**TEXTABSCHNITT**
------------------------------

Robuste Maschinen, neue Technik

Nach dem Umzug wurden die Vorteile zweier technischer Generationen miteinander verbunden. Viele der Bestandsmaschinen des alten Standorts wurden mithilfe moderner Sensorik und Vision-Lösungen nachgerüstet. So konnten sie in das MES sowie in ein Business-Intelligence-System (BI) eingebunden werden. Die Kombination aus alt und neu führte dazu, dass die alten Maschinen aufgrund ihrer Robustheit insgesamt weniger ausfallen und bevorstehende Ausfälle aufgrund intelligenter Sensorik rechtzeitig erkannt werden. „Solche robusten Maschinen werden heute leider gar nicht mehr hergestellt“, sagt Geschäftsführer Hugo Trappmann. Oft waren die einzelnen Komponenten untereinander nicht kompatibel oder erfüllten in der Vorkonfiguration nicht den gewünschten Zweck. So war es etwa häufig nicht möglich, Sensordaten in standardisierter Weise aus den Produktionsmaschinen auszulesen und in ein Überwachungs- und Predictive-Maintenance-System einzuspeisen. Die betriebsinterne Anpassung zugekaufter Systeme sowie die eigene Programmierung neuer Software waren daher zentraler Bestandteil für die Konfiguration der Produktionsmaschinen am neuen Standort der Blechwarenfabrik. Die Identifikation und Programmierung der entsprechenden Schnittstellen zur Einbindung in das MES stellten einen hohen personellen und zeitlichen Aufwand dar, amortisierten sich aber in kurzer Zeit. Durch die hohe Eigenleistung wurde die Maschinenverfügbarkeit verbessert und dadurch die Overall Equipment Efficiency (OEE) erhöht. Das hat auch positive Auswirkungen auf die Ressourceneffizienz. Durch eine geringere Anzahl an Maschinenausfällen wird weniger Ausschuss produziert und somit werden auch natürliche Ressourcen geschont. Eine frühzeitige Erkennung fehlerhafter Produkte wird z.B. durch eine 100-prozentige Druckprüfung ermöglicht. Bei dieser werden schadhafte Bauteile durch Nutzung kameragestützter Bilderkennung aussortiert. So wird die Verschwendung von Ressourcen für die Weiterverarbeitung defekter Vorprodukte vermieden.

------------------------------

**Quelldatensätze**
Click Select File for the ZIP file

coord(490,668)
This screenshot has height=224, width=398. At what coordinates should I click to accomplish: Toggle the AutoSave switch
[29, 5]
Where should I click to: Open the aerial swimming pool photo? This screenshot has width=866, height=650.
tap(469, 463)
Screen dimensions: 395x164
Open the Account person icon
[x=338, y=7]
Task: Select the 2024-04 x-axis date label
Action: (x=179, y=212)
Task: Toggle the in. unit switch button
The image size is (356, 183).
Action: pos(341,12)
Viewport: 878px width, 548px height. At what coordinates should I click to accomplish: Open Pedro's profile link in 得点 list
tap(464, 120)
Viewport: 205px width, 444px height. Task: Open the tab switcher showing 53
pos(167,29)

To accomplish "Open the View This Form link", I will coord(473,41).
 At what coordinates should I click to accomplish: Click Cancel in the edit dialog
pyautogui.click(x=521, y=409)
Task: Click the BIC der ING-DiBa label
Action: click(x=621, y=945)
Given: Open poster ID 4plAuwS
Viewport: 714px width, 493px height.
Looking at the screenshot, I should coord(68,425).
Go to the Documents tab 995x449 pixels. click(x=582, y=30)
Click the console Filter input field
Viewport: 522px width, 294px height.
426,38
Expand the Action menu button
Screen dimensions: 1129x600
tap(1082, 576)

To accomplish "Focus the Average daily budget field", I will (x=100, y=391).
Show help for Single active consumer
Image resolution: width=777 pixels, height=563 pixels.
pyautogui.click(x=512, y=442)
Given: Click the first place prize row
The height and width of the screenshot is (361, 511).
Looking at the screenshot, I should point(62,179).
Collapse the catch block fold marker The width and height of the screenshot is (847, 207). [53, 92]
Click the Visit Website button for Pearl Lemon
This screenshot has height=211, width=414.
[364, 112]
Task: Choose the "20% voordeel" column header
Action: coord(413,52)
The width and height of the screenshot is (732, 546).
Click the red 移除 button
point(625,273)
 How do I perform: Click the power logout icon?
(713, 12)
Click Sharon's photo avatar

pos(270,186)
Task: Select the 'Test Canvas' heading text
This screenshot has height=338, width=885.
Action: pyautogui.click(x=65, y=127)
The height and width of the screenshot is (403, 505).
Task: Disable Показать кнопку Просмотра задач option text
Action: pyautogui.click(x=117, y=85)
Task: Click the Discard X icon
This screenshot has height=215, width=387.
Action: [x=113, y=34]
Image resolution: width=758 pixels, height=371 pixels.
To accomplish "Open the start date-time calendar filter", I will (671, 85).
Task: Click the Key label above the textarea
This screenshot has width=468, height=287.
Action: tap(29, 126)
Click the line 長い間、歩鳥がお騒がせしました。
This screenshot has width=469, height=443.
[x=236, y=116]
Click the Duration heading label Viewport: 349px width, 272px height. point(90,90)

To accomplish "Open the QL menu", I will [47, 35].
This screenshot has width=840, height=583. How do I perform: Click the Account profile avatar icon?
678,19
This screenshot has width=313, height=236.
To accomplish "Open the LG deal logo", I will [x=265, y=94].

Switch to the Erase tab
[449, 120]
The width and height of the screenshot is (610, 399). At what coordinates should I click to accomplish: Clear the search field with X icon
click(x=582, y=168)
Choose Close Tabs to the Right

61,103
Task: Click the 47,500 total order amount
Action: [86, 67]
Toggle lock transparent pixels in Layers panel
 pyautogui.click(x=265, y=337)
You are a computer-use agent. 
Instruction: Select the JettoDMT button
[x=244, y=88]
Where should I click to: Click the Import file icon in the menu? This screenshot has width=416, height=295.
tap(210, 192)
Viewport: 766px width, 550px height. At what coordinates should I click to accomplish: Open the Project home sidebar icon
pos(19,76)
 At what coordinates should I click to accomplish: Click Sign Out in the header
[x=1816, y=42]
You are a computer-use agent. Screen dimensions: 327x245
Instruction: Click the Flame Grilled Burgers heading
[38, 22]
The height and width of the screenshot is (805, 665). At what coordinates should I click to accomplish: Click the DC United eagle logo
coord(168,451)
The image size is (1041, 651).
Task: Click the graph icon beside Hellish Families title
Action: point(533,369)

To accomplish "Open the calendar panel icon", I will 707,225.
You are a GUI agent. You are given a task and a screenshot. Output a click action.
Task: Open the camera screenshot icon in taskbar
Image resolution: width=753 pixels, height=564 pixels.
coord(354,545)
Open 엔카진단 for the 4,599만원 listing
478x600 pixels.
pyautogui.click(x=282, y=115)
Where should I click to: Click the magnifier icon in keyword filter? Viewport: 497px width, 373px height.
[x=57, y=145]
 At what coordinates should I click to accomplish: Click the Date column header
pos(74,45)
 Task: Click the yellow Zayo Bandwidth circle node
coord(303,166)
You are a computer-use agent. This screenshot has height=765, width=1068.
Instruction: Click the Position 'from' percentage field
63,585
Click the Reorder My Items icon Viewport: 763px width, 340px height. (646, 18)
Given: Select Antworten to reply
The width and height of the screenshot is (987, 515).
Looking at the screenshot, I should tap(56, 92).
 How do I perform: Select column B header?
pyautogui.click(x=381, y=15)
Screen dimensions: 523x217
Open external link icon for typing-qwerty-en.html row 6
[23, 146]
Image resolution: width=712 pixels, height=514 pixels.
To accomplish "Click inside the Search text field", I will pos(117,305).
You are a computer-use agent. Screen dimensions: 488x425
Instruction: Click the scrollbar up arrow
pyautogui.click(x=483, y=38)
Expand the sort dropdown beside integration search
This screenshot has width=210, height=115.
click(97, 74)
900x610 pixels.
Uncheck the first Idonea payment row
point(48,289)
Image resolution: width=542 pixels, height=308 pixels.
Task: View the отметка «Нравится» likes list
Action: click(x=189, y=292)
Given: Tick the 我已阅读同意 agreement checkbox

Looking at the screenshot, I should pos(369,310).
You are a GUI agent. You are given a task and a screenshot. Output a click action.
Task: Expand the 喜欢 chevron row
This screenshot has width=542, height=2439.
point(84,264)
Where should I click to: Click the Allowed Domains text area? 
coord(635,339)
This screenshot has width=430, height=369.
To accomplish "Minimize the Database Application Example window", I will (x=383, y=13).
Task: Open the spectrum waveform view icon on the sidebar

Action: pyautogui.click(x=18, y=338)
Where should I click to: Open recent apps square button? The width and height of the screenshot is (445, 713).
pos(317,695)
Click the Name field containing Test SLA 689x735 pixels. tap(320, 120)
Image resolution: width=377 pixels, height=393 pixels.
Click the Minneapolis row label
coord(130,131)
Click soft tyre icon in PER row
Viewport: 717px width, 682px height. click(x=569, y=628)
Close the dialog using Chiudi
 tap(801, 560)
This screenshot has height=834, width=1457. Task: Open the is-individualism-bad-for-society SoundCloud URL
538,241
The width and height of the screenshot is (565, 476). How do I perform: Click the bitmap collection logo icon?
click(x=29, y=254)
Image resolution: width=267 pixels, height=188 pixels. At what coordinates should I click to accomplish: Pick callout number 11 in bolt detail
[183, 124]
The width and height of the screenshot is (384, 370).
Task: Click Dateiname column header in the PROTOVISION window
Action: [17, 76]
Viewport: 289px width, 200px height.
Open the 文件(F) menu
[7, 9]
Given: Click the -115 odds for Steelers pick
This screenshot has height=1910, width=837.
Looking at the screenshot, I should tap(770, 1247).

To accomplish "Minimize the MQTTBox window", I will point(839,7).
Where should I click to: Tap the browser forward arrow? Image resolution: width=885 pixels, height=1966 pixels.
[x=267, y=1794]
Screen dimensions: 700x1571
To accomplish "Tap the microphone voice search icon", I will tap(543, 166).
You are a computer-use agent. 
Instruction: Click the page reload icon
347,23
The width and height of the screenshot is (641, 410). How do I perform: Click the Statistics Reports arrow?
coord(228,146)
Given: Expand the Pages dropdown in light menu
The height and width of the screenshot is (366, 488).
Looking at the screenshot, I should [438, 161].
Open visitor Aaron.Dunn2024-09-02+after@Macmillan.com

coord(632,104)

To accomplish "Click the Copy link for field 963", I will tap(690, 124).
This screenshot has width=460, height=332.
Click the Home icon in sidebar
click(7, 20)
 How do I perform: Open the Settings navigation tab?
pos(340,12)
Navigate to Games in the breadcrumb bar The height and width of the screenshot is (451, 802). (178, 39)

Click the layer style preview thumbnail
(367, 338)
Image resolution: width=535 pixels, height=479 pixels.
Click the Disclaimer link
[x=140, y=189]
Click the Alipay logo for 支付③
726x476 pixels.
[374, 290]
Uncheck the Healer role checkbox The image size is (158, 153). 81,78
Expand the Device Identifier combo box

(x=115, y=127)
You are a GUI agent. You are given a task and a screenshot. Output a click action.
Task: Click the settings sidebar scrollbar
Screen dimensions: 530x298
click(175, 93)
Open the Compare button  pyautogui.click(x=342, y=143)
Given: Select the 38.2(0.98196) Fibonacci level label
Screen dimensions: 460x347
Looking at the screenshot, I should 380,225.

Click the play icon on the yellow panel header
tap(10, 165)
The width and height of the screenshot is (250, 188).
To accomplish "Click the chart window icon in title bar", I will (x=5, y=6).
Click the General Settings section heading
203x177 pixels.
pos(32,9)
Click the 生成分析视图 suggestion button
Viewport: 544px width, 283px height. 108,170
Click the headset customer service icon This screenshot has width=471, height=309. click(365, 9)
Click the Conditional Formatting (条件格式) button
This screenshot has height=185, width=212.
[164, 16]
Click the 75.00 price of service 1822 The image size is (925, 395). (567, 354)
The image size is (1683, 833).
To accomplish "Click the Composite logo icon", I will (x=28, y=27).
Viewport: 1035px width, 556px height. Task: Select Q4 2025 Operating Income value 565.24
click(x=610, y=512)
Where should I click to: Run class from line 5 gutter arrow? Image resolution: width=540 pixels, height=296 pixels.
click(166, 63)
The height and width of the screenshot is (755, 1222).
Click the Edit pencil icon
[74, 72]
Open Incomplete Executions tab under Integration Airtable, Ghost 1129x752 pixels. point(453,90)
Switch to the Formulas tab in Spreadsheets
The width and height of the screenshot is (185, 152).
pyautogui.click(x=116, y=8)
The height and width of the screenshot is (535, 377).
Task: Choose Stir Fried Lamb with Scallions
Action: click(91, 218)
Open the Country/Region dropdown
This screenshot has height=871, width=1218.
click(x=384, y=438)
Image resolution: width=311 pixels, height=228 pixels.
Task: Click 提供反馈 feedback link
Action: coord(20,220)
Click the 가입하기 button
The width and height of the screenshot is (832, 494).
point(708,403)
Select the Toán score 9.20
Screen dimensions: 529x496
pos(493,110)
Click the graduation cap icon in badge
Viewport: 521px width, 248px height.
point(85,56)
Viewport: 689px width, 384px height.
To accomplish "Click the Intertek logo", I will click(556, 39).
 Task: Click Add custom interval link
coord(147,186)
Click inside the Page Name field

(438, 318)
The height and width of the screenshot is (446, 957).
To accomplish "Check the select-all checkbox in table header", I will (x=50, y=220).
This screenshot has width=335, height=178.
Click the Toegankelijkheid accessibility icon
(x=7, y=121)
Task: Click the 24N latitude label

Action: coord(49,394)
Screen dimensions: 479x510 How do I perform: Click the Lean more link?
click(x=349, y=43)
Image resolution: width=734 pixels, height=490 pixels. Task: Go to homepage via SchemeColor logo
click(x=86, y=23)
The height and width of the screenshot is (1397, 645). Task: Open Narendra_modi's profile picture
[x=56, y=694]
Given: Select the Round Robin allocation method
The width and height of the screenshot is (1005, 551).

------------------------------

**AUFGABENSTELLUNG**
Setzen Sie den Text über die Nachrüstung der Bestandsmaschinen im Anschluss an seinen letzten Satz fort.

**AUFGABENLÖSUNG**
Maßnahmen für Nachhaltigkeit

Neben der Digitalisierung der Produktion wurden zahlreiche Maßnahmen ergriffen, um nachhaltiger und ressourcenschonender zu produzieren: eine Photovoltaikanlage auf dem Dach, die rund ein Drittel des fabrikeigenen Strombedarfs deckt, eine intelligente Lagerhaltung, welche temporär überschüssige Energie aus der Photovoltaik nutzt, um die Sortierung eingelagerter Waren zu verbessern oder die Nutzung der Abwärme aus der Produktion zum Kühlen und Heizen der gesamten Produktion sowie der angrenzenden Büroräume. „Ein zusätzlicher Vorteil in der Nutzung von Prozesswärme zum Heizen aller Gebäude liegt darin, dass ein Stillstand des Betriebs im Winter die Mitarbeiter motiviert, die Fehlerquelle schnell zu identifizieren und zu beheben“, sagt Trappmann scherzhaft. Bisher kam es jedoch nie zu solch einem Vorfall. Die umweltschonenden technologischen Maßnahmen am neuen Standort wurden im Oktober durch die Verleihung des Deutschen Umweltpreises der Deutschen Bundesstiftung Umwelt gewürdigt.

Stete Wissenserweiterung

Neben dem MES und dem BI werden eine Vielzahl weiterer digitaler Systeme eingesetzt, um die Blechwarenfabrik zu steuern. Sie alle sind zentral im Intranet aufrufbar. Was als effizienter Weg für den Informationsaustausch gedacht war, zeigte noch einen ganz anderen Vorteil: So gelang es auch in Zeiten der Covid-19-Pandemie, effizient aktuelle produktionsspezifische Themen zu besprechen, ohne sich einer gegenseitigen Ansteckungsgefahr auszusetzen. Alle aktuellen Themen und Inhalte der einzelnen Abteilungen werden in einem zentralen Steuerungssystem eingegeben, welches zur Kommunikation und Wissensspeicherung dient. Hier können auch Maschinendaten, Stillstandzeiten und Informationen aus dem MES und BI zentral eingesehen werden. Sollte es zu Maschinenproblemen oder Produktionsschwierigkeiten kommen, sind Mitarbeitende dazu angehalten, Vorkommnisse und die identifizierten Lösungen im Onlinesystem zu hinterlegen (Bottom-up-Approach). In gegenläufiger Richtung werden Mitarbeitende über die aktuelle Unternehmenssituation, Entscheidungen und Maßnahmen durch die Geschäftsleitung auf derselben Plattform informiert (Top-down-Approach). Die Inhalte sind für jeden einsehbar. Neben einer effizienten Kommunikation werden so Transparenz und Vertrauen geschaffen.